3 This statement is not quite correct because, for unlimited civil cases, the plaintiff must claim damages in excess of $25,000. (§§ 85, subd. (a); 86, subd. (a)(1); 88.) 4 On October 31, 2019, we consolidated the three petitions. On November 22, 2019, in accordance with the parties’ stipulation, we stayed enforcement of the underlying judgments during the pendency of the consolidated petitions, and for 15 days thereafter, including execution of any writs of possession. Landlord requests we take judicial notice of an excerpt from a grant 5

agreement packet between the San Francisco Mayor’s Office of Housing and Community Development and the Tenderloin Housing Clinic. Petitioners

4 I. Propriety of Writ Review “When an order is made by the superior court granting or denying a motion to reclassify an action or proceeding . . . , the party aggrieved by the order may, within 20 days after service of a written notice of the order, petition the court of appeal for the district in which the court granting or denying the motion is situated for a writ of mandate requiring proper classification of the action or proceeding.” (§ 403.080.) This statute provides that we have jurisdiction to review the trial court’s decision on a motion for reclassification and it specifies the nature of the aggrieved party’s remedy—a writ of mandate.
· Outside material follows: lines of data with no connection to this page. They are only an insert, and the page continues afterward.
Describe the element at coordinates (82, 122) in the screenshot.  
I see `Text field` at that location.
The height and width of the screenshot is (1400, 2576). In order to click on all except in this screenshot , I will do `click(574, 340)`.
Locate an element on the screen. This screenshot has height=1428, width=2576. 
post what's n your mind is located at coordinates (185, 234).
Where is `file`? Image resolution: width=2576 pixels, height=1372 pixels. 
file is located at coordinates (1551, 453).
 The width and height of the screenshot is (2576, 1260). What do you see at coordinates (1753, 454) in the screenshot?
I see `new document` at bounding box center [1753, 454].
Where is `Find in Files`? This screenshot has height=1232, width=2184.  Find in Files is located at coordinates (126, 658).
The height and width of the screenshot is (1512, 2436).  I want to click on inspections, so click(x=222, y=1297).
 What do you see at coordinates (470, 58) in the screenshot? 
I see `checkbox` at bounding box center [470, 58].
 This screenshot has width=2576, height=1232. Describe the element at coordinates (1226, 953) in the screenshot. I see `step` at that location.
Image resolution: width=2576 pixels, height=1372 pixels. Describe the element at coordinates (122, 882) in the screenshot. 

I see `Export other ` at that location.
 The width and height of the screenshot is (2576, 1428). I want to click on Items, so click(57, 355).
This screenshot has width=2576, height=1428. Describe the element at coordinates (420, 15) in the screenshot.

Indeed, “an order reclassifying a case is not an appealable order; a party seeking appellate review of such an order must file a timely petition for a writ of mandate pursuant to section 403.080.” (Garau v. Torrance Unified School Dist. (2006) 137 Cal.App.4th 192, 199.) Here, Tenants timely challenged the court’s denial of their motions to reclassify. The parties agree, as do we, that writ review is appropriate. In addition, the petitions raise an issue of first impression that is likely to recur in UD proceedings. (See Amie v. Superior Court (1979) 99 Cal.App.3d 421, 424.) II. Governing Law and Standard of Review Limited civil cases include ones “in which the demand, exclusive of interest, or the value of the property in controversy amounts to twenty-five thousand dollars ($25,000) or less.” (§ 86, subd. (a)(1).) UD proceedings are limited when “the whole amount of damages claimed is twenty-five thousand dollars ($25,000) or less.” (§ 86, subd. (a)(4).)